Kennedy-Sloane: Fantastic. What are some real practical applications that you’ve seen with genuine business impacts that you think are exciting?   

van Elk: The first is for code generation. Code is written in many different industries and many different domains, and this is a clear area where you can apply these generative models to produce value. AWS, with their offering, says that applying it to their own software, they have saved 4,500 developer years in terms of productivity. So that is immense. Second, it’s Google. They are obviously developing their own internal version of this, and they have written reports about how that’s going. And the most recent one said that 50% of all code that is going into the code base that they have, 50% of that was suggestions by the model that were accepted by the developer. 

Kennedy-Sloane: Wow.  

van Elk: So that is showing you that this is not something for junior developers or like only for people who can’t really code. Companies like Google and AWS who have the best people, they’re using this to accelerate their own software development.  

Kennedy-Sloane: I almost wonder if, in those situations with those kinds of companies, they get better adoption and acceptance because their programmers understand how to use it correctly. 
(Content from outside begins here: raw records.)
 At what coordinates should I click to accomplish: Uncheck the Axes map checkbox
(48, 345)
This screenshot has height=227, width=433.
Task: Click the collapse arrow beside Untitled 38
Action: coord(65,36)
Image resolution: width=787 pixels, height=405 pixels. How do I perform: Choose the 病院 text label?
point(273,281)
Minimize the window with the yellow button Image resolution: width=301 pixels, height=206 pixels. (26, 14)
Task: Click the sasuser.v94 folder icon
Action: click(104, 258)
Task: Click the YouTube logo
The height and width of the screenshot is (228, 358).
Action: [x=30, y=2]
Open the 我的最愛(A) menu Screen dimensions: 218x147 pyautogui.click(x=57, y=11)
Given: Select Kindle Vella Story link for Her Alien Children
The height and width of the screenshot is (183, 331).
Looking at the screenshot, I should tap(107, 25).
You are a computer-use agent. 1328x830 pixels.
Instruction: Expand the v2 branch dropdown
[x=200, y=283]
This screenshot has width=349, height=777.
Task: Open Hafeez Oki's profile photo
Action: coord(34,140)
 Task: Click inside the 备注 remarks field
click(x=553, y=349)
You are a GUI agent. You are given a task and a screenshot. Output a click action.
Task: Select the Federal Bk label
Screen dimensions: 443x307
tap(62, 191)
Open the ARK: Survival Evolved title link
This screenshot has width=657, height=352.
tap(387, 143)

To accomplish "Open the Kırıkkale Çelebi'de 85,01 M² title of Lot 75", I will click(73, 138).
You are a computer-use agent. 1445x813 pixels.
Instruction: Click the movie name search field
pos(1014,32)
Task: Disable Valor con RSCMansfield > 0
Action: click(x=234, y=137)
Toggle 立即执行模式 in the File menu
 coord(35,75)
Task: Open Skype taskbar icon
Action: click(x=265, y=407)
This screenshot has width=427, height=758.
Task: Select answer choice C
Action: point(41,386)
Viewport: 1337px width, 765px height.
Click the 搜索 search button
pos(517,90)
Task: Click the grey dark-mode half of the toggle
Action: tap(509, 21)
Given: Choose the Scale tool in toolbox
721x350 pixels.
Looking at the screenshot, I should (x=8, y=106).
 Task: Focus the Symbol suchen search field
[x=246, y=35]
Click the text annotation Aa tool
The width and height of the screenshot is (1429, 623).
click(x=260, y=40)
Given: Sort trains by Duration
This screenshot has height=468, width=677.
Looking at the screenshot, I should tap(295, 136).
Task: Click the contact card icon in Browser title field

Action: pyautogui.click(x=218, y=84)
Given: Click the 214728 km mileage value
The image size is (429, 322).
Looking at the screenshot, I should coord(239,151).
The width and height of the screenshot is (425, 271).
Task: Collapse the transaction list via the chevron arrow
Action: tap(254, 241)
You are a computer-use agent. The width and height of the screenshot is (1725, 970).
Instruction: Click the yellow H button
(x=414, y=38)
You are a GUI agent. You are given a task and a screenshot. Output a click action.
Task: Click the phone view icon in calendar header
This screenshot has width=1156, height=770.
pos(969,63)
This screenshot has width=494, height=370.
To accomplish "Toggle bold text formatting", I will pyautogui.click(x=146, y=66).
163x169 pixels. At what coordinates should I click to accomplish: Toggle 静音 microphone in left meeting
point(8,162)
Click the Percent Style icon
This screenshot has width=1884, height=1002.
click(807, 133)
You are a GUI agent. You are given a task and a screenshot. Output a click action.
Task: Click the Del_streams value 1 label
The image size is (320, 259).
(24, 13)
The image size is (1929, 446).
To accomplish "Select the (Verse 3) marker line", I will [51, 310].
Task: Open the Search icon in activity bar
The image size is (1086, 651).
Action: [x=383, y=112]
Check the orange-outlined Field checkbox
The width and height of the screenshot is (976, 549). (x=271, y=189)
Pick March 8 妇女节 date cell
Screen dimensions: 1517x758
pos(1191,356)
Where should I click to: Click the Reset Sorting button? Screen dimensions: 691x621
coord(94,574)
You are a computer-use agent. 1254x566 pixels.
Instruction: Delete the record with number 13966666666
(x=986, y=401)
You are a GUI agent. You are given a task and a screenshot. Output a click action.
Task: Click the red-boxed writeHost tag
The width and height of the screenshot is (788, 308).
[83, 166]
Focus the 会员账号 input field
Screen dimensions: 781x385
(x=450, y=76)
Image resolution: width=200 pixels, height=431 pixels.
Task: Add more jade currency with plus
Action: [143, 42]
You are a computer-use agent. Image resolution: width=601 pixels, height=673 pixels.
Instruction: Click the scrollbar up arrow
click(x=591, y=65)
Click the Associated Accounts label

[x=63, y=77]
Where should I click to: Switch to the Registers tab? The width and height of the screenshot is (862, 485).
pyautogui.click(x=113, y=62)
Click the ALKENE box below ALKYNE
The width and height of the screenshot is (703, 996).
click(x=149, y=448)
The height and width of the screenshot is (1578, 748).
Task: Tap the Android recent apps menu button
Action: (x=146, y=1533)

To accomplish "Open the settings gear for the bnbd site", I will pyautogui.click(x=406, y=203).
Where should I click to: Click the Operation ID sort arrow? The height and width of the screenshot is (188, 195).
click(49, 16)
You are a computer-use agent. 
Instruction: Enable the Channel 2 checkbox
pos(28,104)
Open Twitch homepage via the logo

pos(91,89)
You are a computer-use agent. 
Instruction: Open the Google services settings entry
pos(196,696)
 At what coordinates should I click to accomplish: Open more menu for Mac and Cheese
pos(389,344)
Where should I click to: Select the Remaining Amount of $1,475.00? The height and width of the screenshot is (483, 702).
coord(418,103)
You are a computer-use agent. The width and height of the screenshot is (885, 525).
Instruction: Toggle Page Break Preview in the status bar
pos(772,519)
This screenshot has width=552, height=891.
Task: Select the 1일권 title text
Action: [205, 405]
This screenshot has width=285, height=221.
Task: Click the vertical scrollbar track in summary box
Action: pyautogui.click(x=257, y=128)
van Elk: Absolutely. Another application that’s more common is the use in chatbots. And now, with the large language models, the quality of the conversations it can have and the extent to which it can help a customer in customer service has been increasing by leaps and bounds. And because of that, there’s now cases out there. I believe Klarna is one of them that recently put out a press release saying that they reduced resolution time from 11 minutes to two minutes while customer satisfaction remained the same. And so, you can imagine the amount of operational efficiency that you can get with this. It’s immense. So, these are, I think, good areas to look at that might be applicable to many industries – code generation, customer service.  

Kennedy-Sloane: Fantastic. Thank you so much, Michael.  

van Elk: My pleasure. Real pleasure to be here.